Active brigatinib supply is constrained by:
- Synthetic route complexity
- High-potency handling requirements
- Regulatory burden for ANDA and NDA manufacturing site qualifications
- Stability and impurity control needs
The effective supplier set for a specific dose strength and packaging configuration is smaller than the number of API/CODMOs operating in the market.
What is the commercial impact of brigatinib supplier concentration?
Supplier concentration affects:
- Lead times for API and finished dose
- Price volatility for small-molecule high-value oncology drugs
- Risk of shortages during qualification transitions
- Bargaining power in supply agreements
How does brigatinib exclusivity affect supplier ramp-up?
Before generic entry, suppliers may limit capacity investment because demand visibility is constrained by exclusivity and litigation timelines.
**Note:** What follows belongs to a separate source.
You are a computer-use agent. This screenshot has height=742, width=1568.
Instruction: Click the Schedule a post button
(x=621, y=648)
After the first approved generic(s), suppliers typically ramp:
- API capacity expansions aligned to customer firm forecasts
- Finished dose slots reserved for validated tablet lines
- Additional QC capacity for increased batch throughput
What generic entry scenarios change brigatinib sourcing?
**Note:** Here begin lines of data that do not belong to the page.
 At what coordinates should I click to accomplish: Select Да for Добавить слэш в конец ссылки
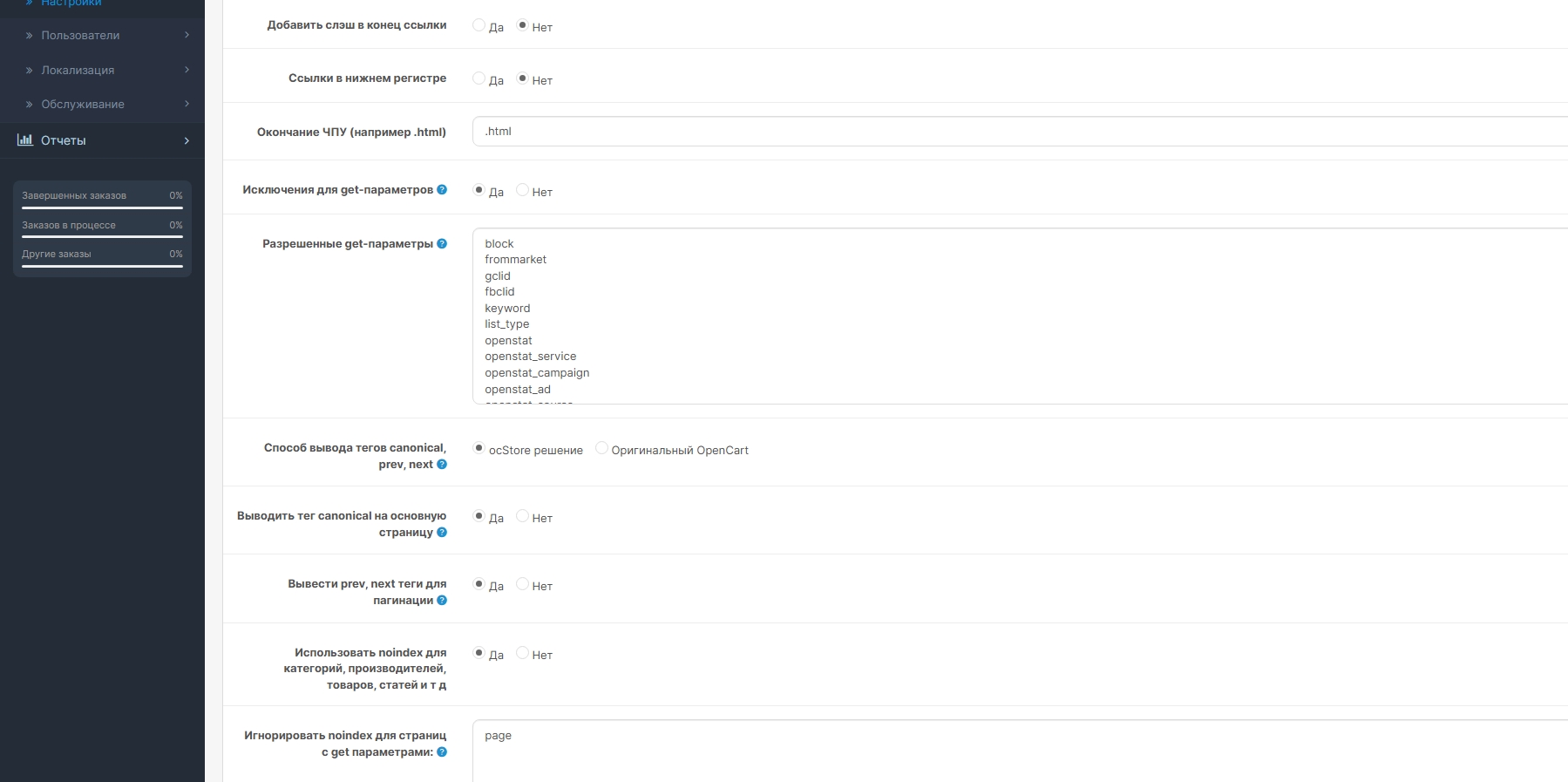click(x=479, y=25)
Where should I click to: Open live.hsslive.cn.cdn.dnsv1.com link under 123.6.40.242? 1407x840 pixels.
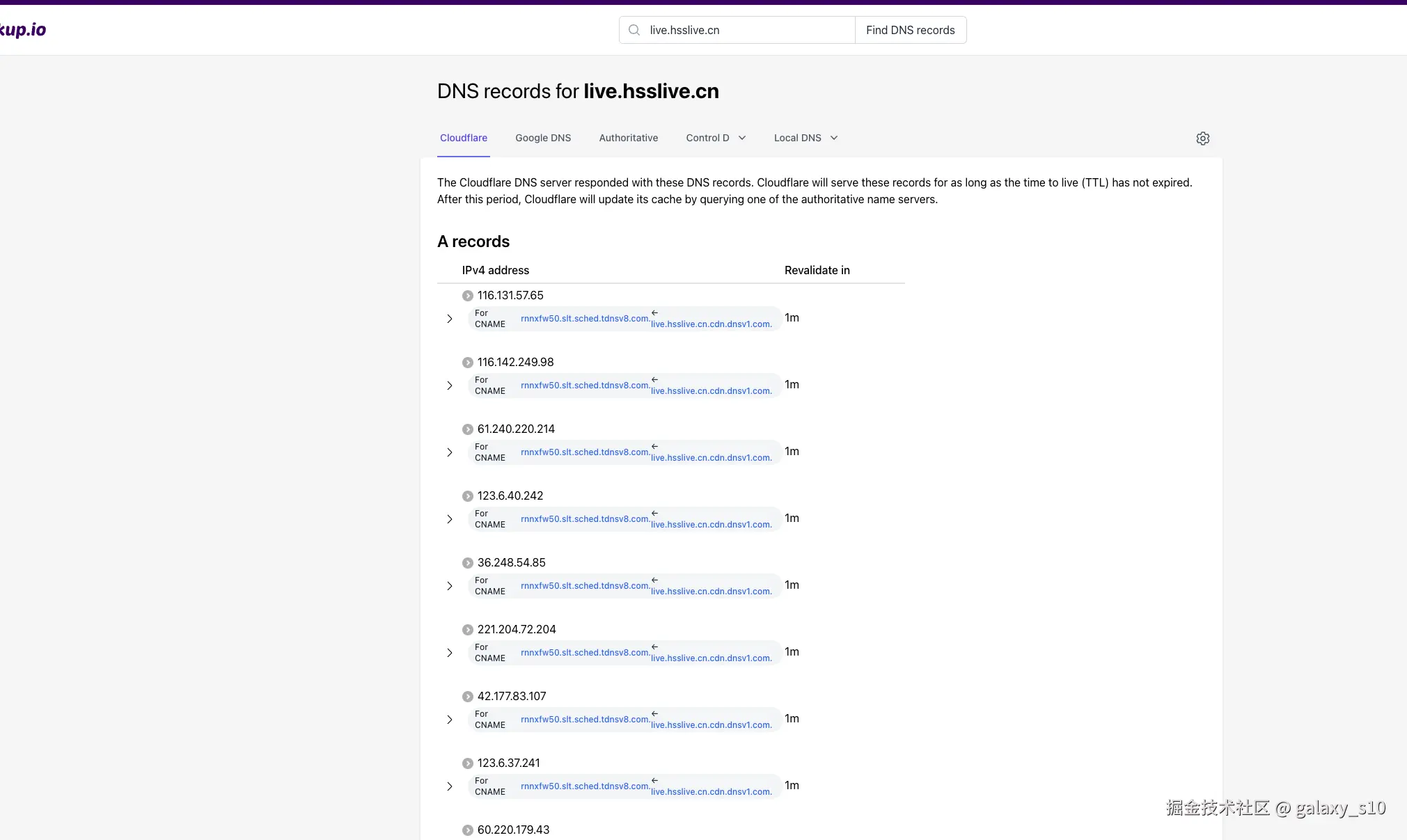pos(711,525)
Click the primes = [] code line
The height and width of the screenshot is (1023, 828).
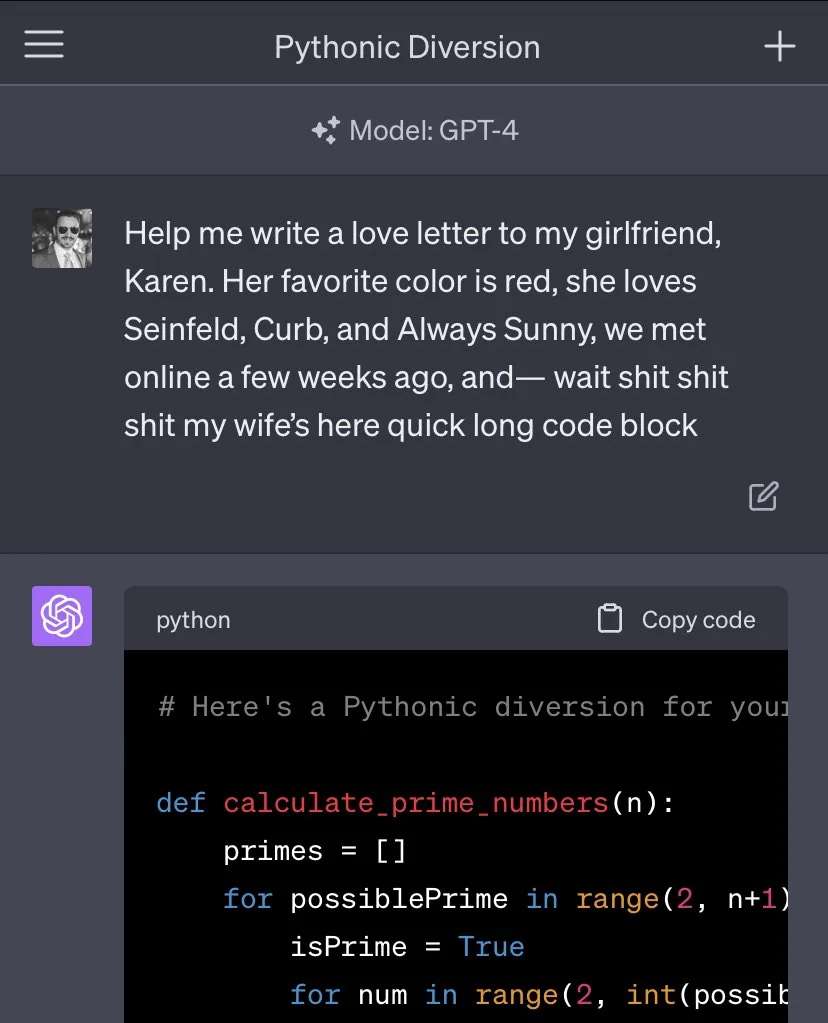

If multiple ANDA entrants obtain approvals, labelers often diversify suppliers to reduce single-site risk. This can lead to:
- Multiple API sources for the same ANDA applicant
- Secondary CDMO use for surge capacity
- Safety stock strategies during regulatory change control
Key Takeaways
- Brigatinib supply is handled through a limited set of qualified API makers and oral solid dose manufacturers/CDMOs with strong containment, impurity control, and dissolution performance capability.
- Supplier qualification is dossier-linked: DMF/API specs and finished dose comparability determine regulatory pace.
- Switching suppliers increases validation and regulatory work, especially around impurities, polymorph/particle size, and dissolution.
FAQs
- Do brigatinib APIs require DMF referencing for FDA submissions?
- Which manufacturing steps create the most formulation risk for brigatinib tablets?
- What QC tests most strongly determine whether a new brigatinib API batch is acceptable?
- How do CDMOs structure brigatinib oral solid dose tech transfer for ANDA applicants?
- What supply strategy reduces shortage risk for brigatinib tablet production?
References
- U.S. Food and Drug Administration. Drug Master File (DMF) Program. FDA website.
- U.S. FDA. Guidance for Industry: ANDAs: Content and Format of Abbreviated New Drug Applications. FDA website.
- U.S. FDA. Guidance for Industry: Changes to an Approved NDA or ANDA. FDA website.
(No specific named suppliers were provided because supplier-identifying information for brigatinib depends on the exact labeler/ANDA references and Orange Book listings, which are not included in the input.)